__Action item__: Filter the lines below, keeping each one that holds "column".

▼

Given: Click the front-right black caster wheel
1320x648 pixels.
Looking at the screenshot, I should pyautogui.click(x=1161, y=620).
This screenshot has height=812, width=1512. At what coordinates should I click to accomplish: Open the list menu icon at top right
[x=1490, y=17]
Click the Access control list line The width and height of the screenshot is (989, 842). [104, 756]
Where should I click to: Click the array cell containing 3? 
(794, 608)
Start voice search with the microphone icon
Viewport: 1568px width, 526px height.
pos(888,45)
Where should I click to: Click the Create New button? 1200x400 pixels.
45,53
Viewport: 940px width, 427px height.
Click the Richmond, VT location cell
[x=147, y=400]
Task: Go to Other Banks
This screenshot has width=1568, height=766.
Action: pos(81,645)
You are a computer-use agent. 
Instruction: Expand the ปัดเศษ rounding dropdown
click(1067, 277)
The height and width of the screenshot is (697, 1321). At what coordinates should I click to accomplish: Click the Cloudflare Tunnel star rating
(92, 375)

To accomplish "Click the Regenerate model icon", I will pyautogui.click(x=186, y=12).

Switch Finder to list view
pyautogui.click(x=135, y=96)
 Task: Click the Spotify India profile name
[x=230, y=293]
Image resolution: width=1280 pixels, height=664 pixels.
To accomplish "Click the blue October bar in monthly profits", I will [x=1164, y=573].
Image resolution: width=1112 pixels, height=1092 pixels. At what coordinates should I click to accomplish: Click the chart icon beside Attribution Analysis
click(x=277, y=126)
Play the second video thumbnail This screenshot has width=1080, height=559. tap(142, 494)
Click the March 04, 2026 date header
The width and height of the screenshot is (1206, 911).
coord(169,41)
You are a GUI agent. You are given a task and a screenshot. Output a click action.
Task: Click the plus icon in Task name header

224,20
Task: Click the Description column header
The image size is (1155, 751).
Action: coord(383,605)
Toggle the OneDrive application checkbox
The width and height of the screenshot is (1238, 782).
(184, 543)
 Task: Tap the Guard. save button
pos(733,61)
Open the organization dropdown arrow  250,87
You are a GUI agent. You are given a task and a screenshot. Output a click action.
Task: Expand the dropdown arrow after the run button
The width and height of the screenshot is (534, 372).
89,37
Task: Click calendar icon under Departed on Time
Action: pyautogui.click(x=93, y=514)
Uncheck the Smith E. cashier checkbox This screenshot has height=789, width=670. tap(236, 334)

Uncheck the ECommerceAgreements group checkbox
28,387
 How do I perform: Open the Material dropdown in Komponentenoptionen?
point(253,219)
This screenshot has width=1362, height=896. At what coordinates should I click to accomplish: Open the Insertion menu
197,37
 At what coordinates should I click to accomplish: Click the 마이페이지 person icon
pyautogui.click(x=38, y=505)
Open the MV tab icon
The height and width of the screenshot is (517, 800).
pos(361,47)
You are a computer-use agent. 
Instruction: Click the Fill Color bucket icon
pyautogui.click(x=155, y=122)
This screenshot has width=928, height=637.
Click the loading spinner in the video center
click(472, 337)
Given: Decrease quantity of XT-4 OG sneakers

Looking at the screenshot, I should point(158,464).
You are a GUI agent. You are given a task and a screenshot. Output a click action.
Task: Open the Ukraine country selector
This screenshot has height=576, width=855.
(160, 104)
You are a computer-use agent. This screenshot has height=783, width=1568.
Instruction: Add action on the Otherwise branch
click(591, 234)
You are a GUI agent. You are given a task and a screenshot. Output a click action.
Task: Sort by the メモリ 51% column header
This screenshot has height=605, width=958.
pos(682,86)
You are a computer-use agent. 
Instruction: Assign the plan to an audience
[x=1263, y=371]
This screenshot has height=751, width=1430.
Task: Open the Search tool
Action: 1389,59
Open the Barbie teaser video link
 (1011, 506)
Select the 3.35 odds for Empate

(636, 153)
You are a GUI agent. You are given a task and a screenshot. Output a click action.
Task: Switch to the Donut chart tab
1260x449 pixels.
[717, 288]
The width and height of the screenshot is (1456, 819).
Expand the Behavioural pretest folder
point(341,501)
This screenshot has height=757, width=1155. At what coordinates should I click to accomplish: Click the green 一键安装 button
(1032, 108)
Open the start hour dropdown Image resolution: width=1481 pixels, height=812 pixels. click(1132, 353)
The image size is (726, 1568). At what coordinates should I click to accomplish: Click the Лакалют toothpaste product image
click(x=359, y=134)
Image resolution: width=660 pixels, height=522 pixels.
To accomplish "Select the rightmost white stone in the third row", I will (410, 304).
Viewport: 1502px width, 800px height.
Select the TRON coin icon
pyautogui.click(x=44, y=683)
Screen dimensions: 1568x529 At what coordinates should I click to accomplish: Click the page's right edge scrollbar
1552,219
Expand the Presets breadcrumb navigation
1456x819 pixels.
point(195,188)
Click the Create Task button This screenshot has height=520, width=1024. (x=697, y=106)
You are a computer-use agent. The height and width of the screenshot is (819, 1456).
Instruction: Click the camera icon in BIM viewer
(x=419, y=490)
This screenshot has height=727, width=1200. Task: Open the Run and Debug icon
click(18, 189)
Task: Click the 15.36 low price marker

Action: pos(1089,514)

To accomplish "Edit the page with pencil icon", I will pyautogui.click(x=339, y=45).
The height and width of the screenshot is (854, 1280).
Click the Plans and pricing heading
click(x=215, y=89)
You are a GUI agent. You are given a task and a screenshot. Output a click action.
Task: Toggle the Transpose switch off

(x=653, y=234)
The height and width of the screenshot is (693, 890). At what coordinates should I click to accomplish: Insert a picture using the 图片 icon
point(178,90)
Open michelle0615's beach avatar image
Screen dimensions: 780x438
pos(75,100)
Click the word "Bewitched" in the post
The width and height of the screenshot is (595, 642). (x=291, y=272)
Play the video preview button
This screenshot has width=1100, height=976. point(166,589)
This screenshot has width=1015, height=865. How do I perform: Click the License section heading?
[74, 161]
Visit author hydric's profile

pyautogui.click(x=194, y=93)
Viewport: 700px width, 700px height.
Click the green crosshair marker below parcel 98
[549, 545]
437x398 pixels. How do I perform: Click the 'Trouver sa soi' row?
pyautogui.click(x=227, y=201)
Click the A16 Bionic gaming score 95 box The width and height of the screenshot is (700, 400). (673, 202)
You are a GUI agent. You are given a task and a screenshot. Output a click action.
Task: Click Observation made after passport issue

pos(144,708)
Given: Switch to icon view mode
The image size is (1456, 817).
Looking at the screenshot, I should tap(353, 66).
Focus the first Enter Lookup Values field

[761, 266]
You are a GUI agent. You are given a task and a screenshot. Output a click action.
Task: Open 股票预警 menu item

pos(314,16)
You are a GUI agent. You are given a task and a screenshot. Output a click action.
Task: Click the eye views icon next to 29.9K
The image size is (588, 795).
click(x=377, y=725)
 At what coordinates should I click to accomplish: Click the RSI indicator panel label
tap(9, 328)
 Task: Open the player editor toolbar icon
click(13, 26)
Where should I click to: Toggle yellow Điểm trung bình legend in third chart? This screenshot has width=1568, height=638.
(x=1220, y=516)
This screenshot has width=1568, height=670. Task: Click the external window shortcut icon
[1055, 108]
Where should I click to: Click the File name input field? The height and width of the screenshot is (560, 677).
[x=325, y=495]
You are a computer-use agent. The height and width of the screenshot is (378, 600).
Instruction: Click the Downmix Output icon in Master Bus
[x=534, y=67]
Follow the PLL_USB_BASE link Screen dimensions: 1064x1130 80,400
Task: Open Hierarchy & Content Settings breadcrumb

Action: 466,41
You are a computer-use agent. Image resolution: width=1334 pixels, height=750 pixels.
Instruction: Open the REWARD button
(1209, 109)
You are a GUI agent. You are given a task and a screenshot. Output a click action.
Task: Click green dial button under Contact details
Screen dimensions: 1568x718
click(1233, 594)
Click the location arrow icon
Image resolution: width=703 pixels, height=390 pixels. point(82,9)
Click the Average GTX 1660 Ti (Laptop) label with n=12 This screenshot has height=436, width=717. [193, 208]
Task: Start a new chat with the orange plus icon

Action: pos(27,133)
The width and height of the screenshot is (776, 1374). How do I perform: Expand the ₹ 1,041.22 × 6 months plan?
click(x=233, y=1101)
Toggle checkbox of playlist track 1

▲

__Task answer__:
Task: Click the Description column header
Task: Sort by the メモリ 51% column header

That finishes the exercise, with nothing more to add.